*** Begin section ***

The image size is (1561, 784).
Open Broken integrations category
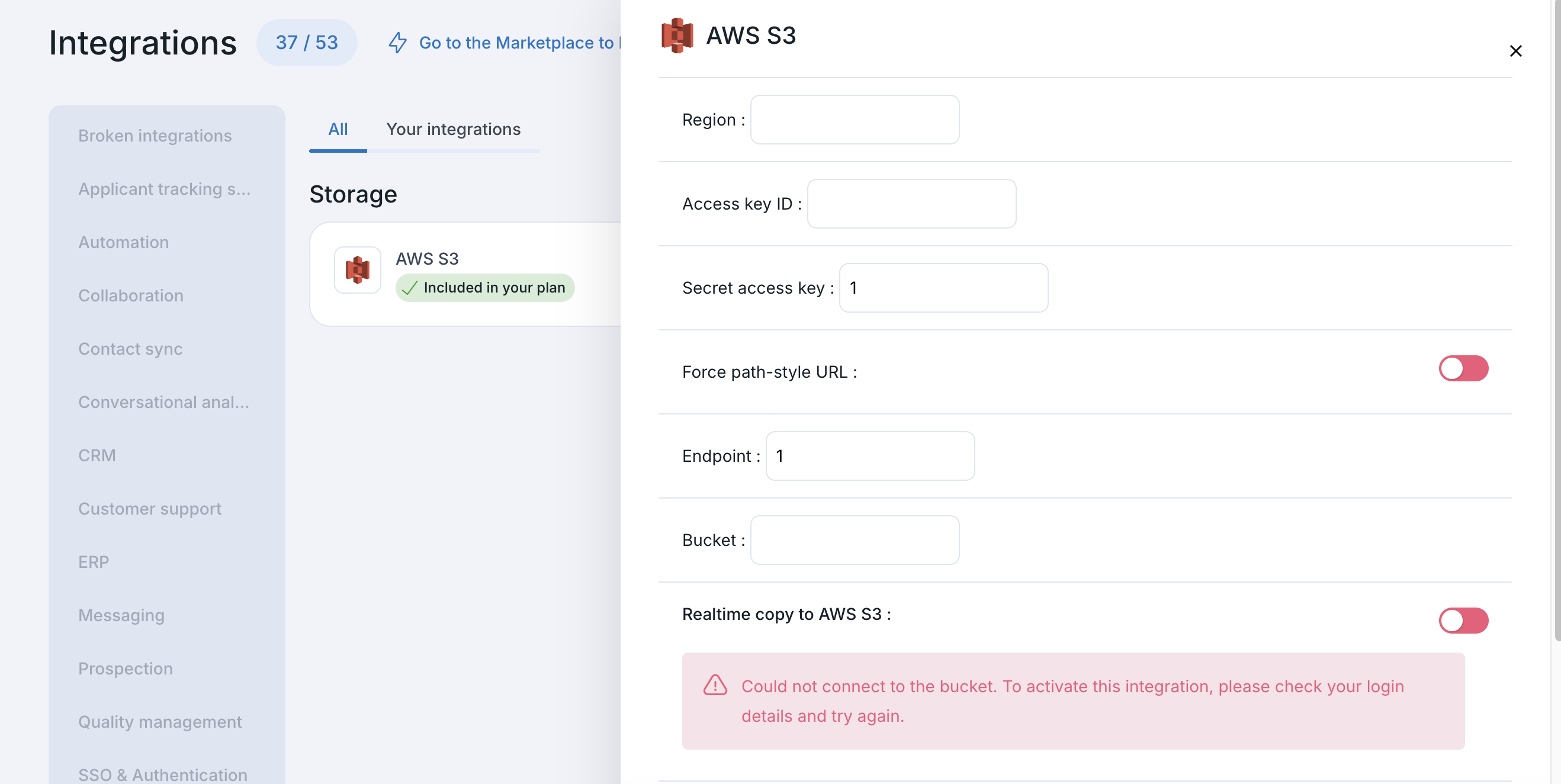click(155, 136)
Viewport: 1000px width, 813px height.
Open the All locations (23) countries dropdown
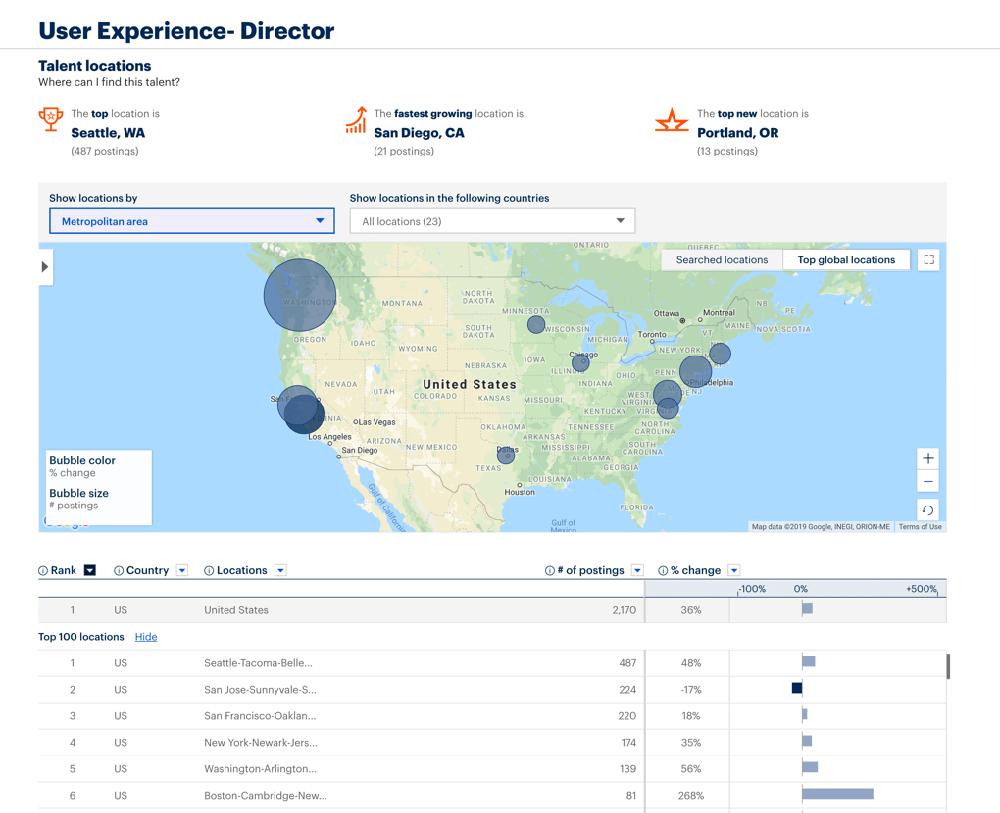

*** End section ***

▶ [What you should do]
Set every record down again verbatim, without pictures.

▶ [Answer to this exercise]
The image size is (1561, 784).
Open Broken integrations category
click(155, 136)
Viewport: 1000px width, 813px height.
Open the All locations (23) countries dropdown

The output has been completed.